What this task involves:
Leaving out all pictures, copy the lines below exactly, from the line with "Select Lesson 15 start time cell" to the last line, both ends included.

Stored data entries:
===

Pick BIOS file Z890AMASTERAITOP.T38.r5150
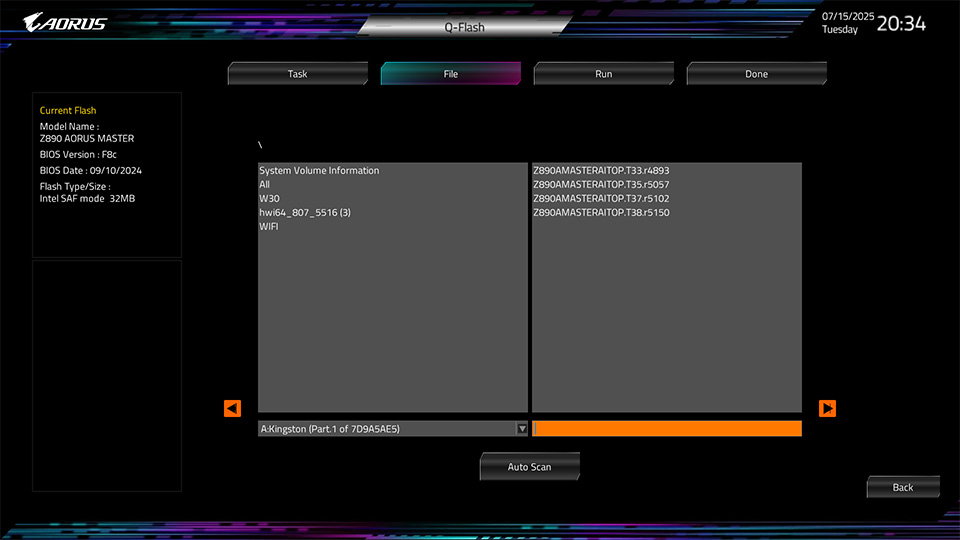click(x=601, y=213)
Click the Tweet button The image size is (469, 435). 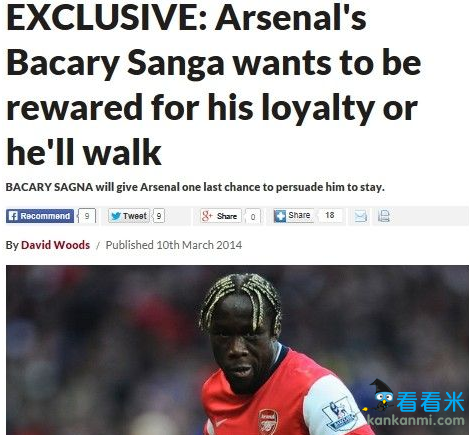(x=129, y=216)
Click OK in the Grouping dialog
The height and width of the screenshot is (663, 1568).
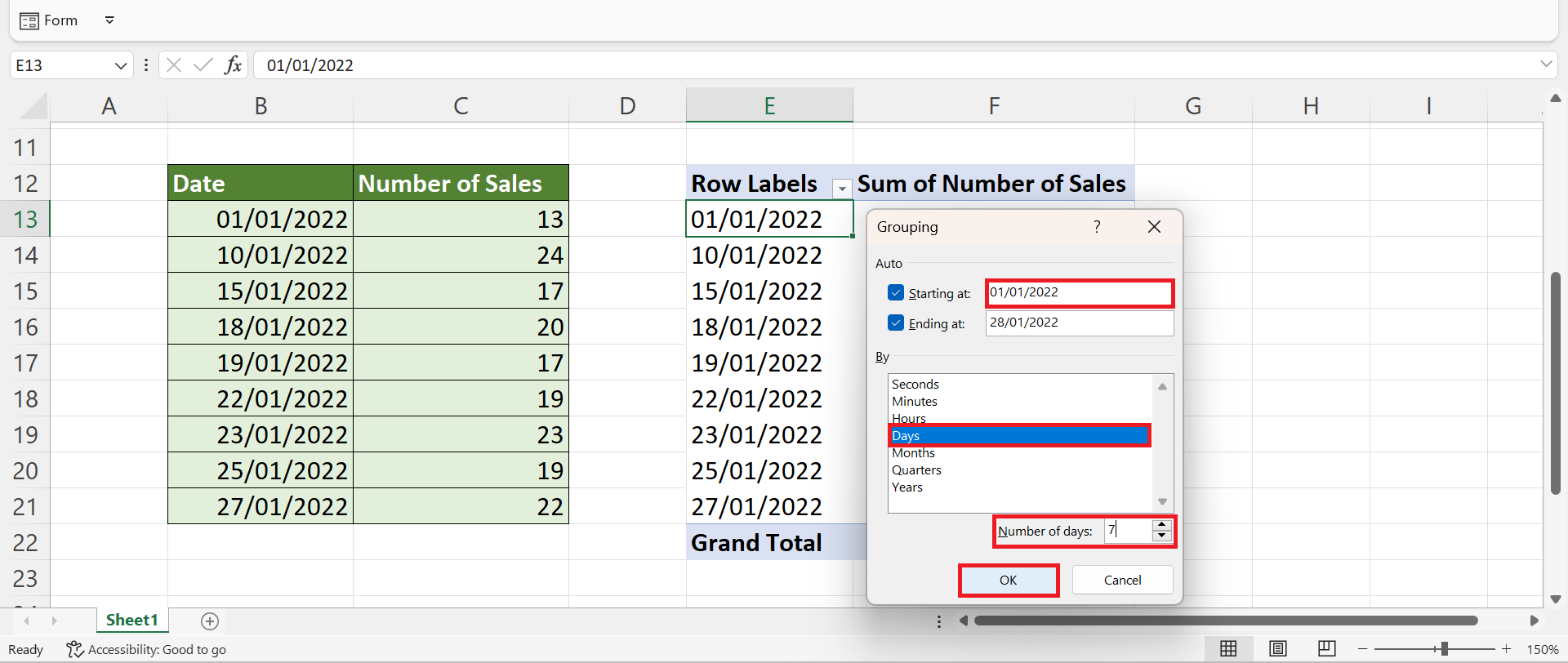(1008, 581)
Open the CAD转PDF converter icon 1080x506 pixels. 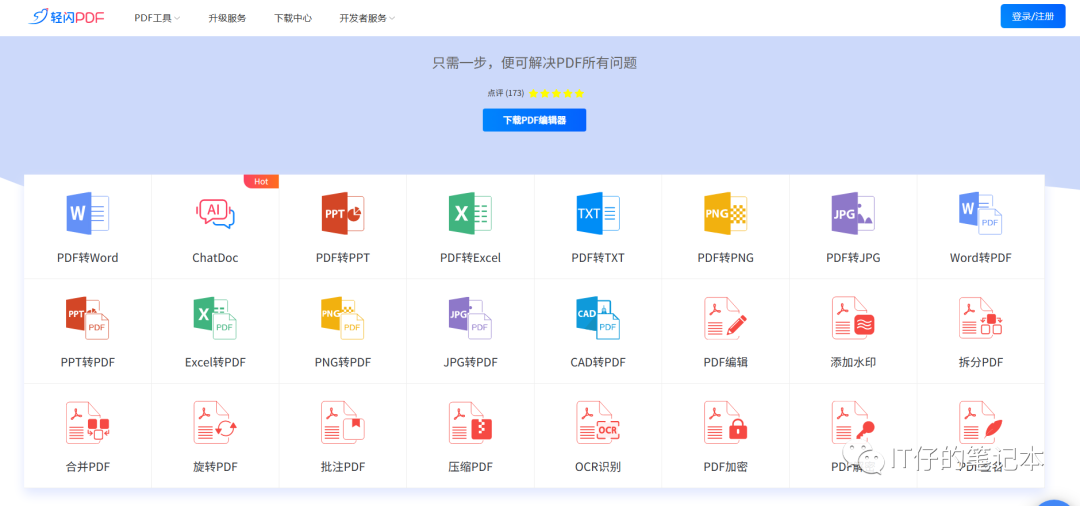[598, 318]
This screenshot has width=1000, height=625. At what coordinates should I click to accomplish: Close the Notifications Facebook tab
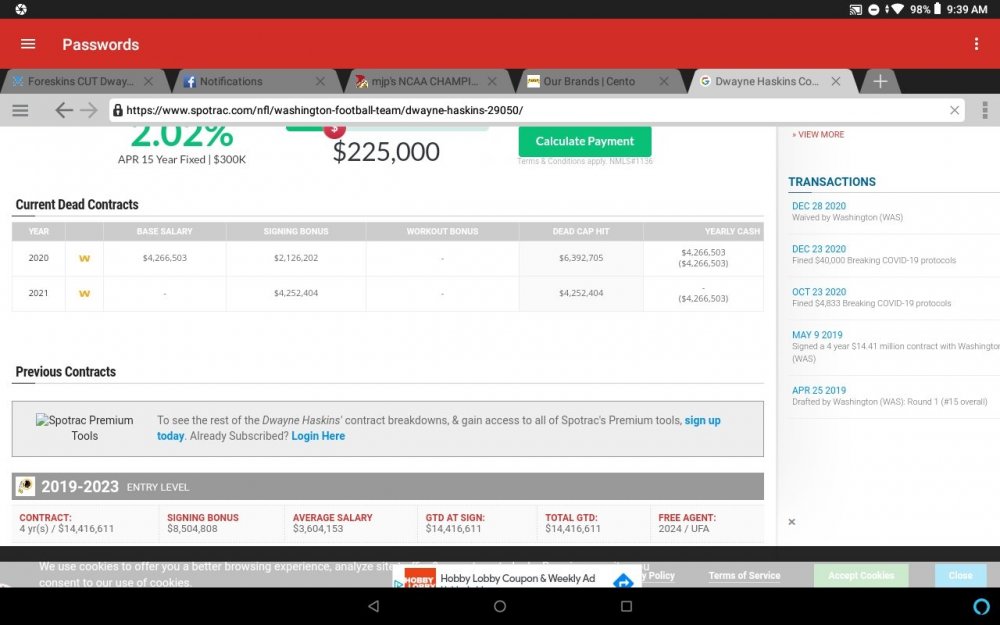[x=320, y=81]
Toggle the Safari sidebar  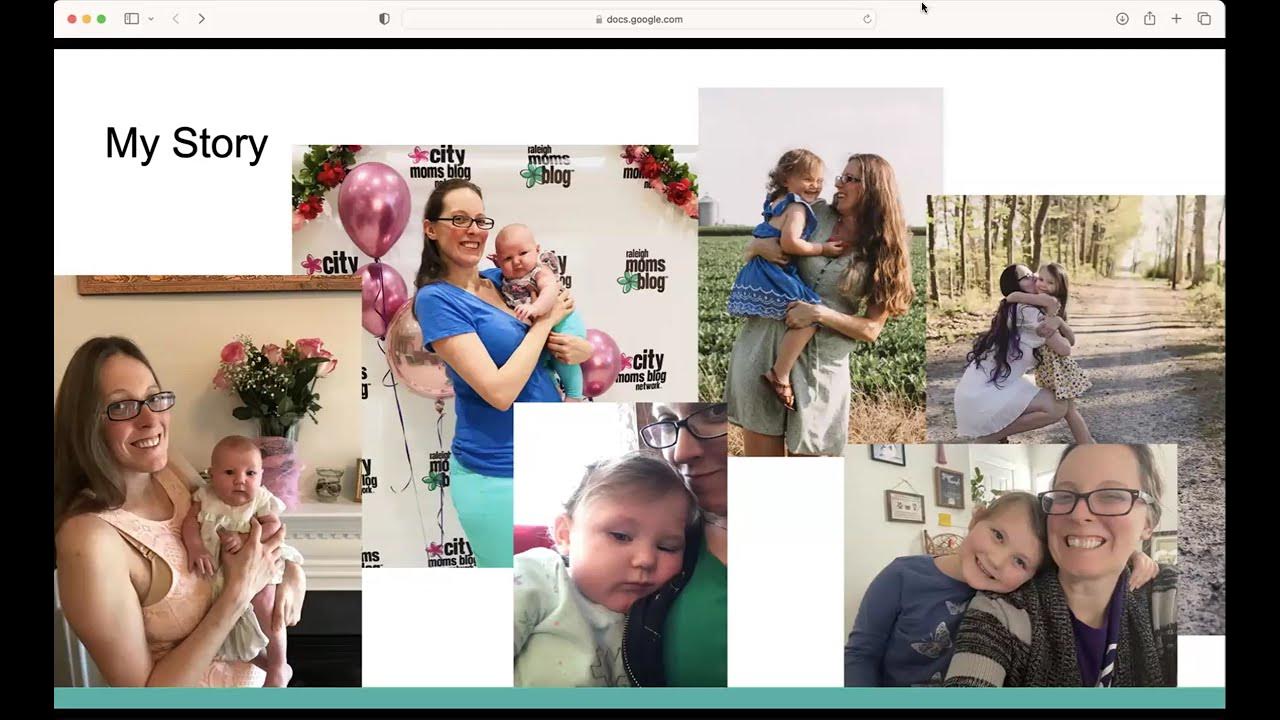pos(131,18)
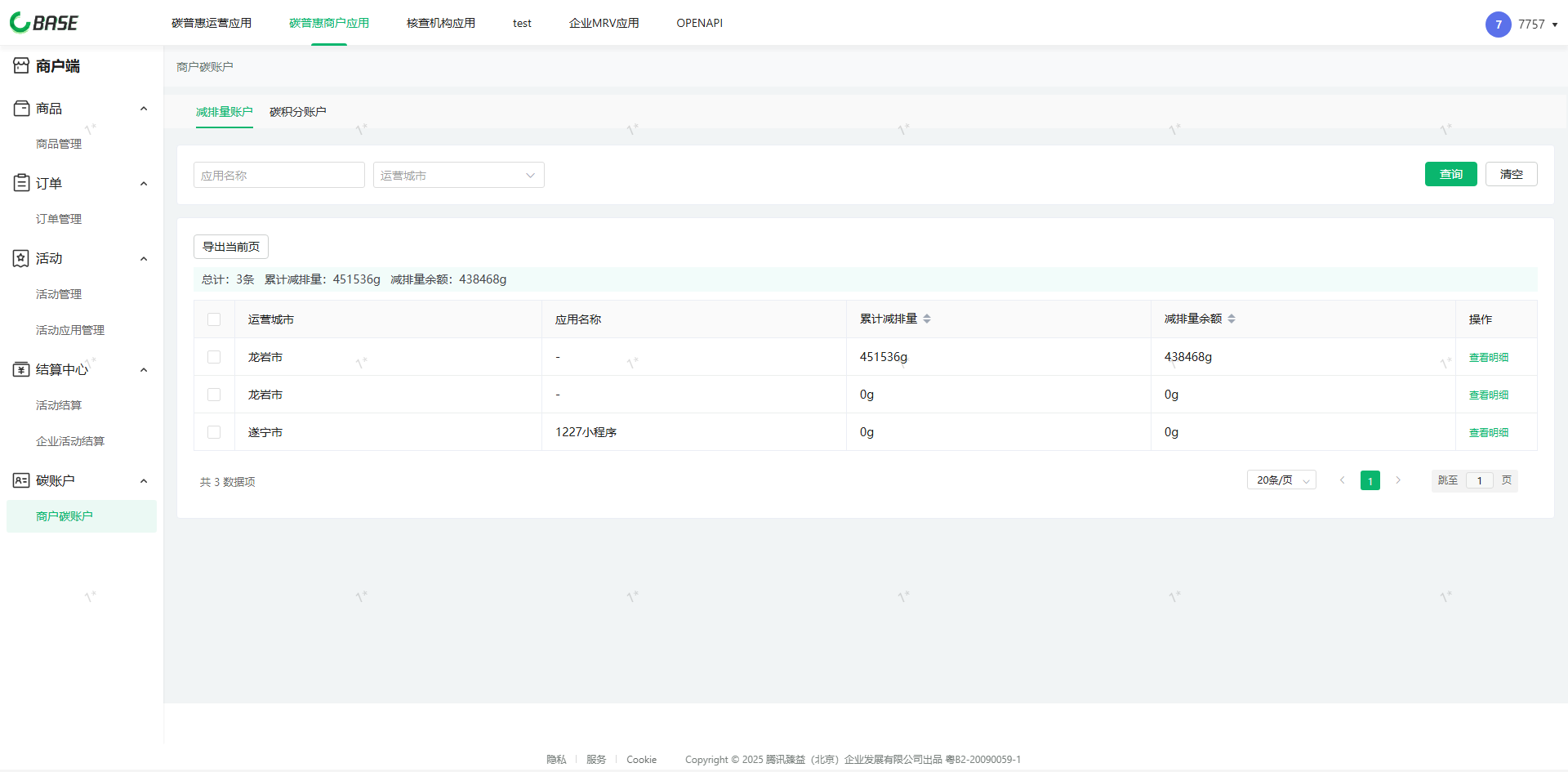Click the user avatar circle 7
1568x772 pixels.
[x=1498, y=25]

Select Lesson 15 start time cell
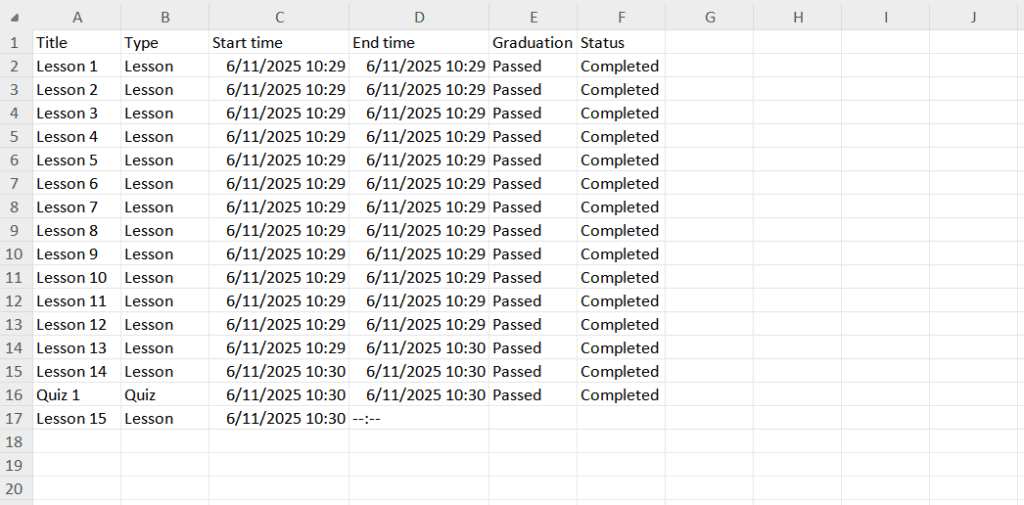click(x=279, y=419)
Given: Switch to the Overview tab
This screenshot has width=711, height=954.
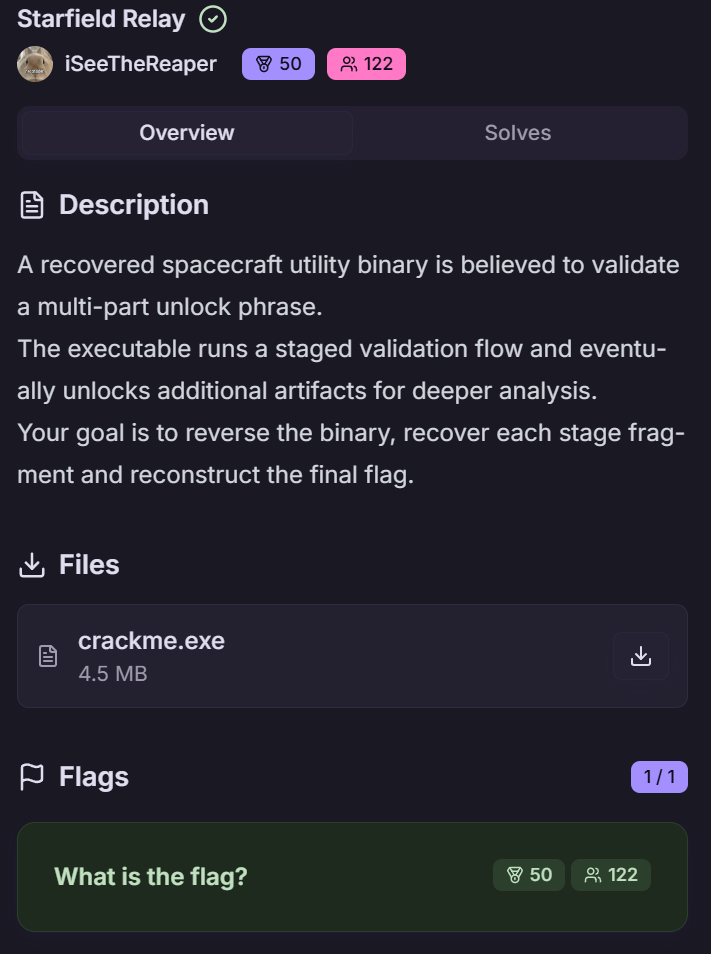Looking at the screenshot, I should point(187,133).
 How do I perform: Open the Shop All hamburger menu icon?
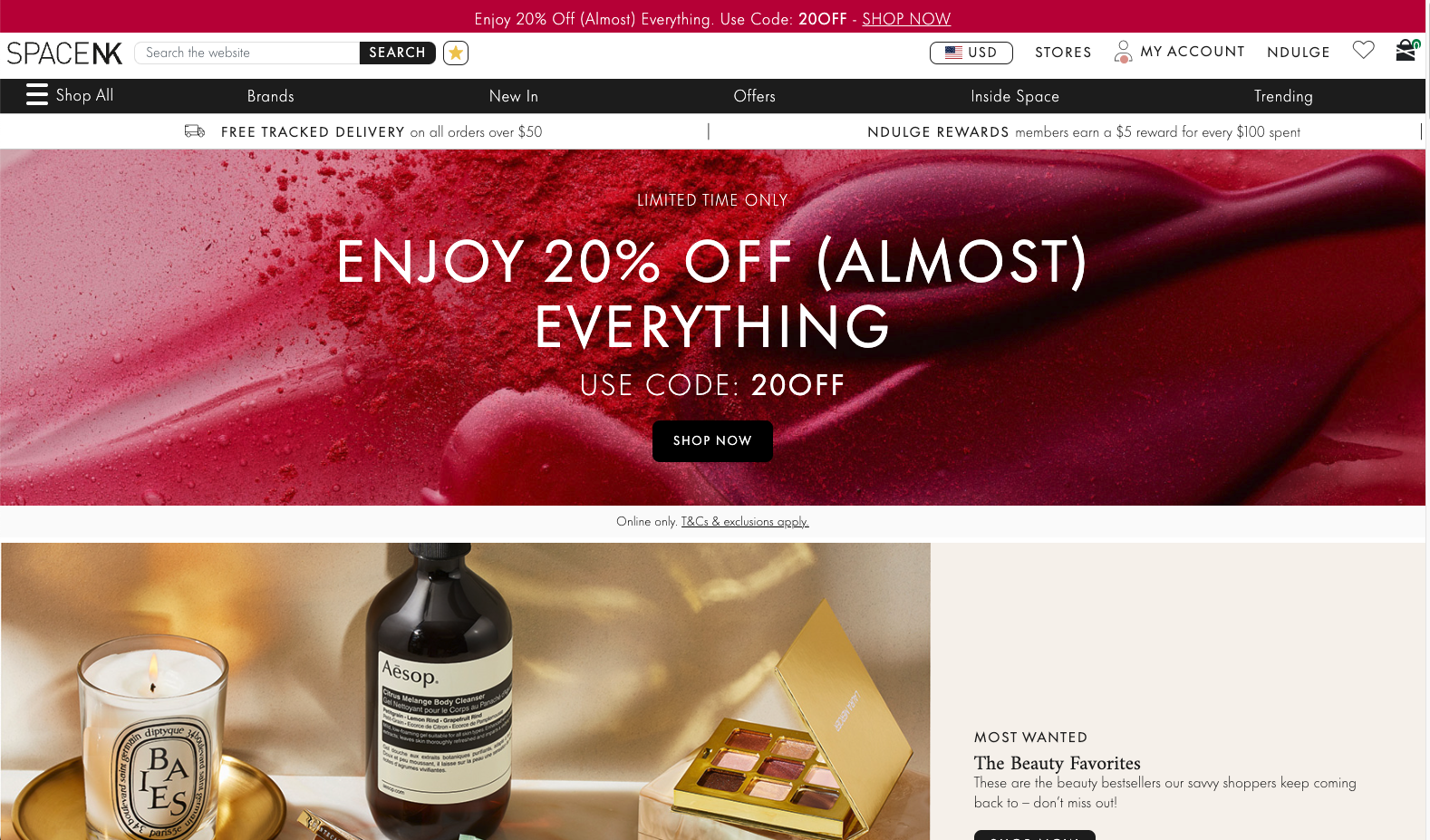[x=37, y=94]
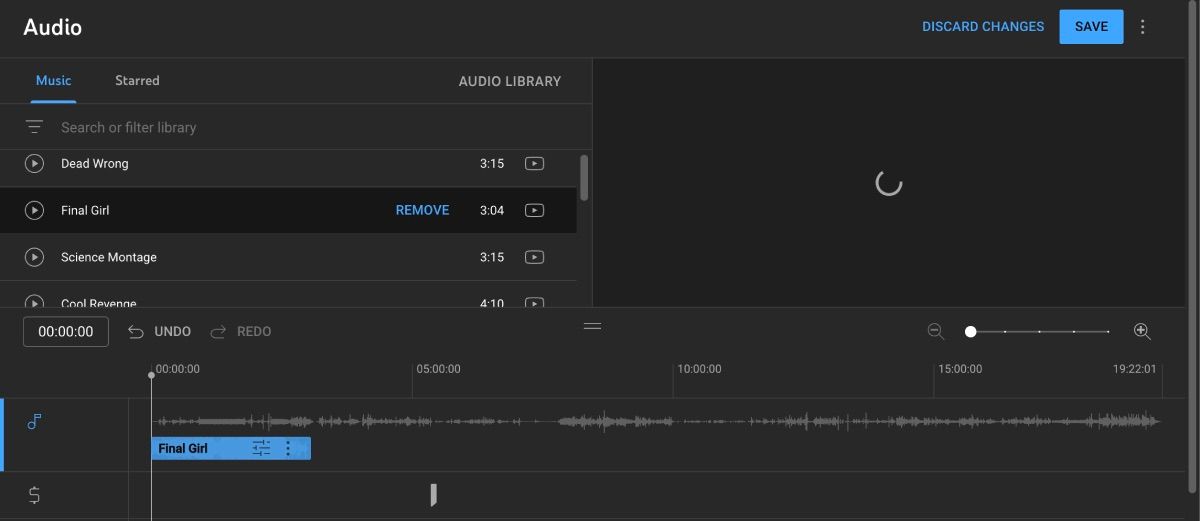Open the Audio Library link
The height and width of the screenshot is (521, 1200).
[509, 81]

===

Result of this task:
Select Lesson 15 start time cell
click(x=279, y=419)
Given: Switch to the Overview tab
This screenshot has width=711, height=954.
Looking at the screenshot, I should point(187,133).
 How do I perform: Open the Shop All hamburger menu icon?
[x=37, y=94]
Open the Audio Library link
The height and width of the screenshot is (521, 1200).
[509, 81]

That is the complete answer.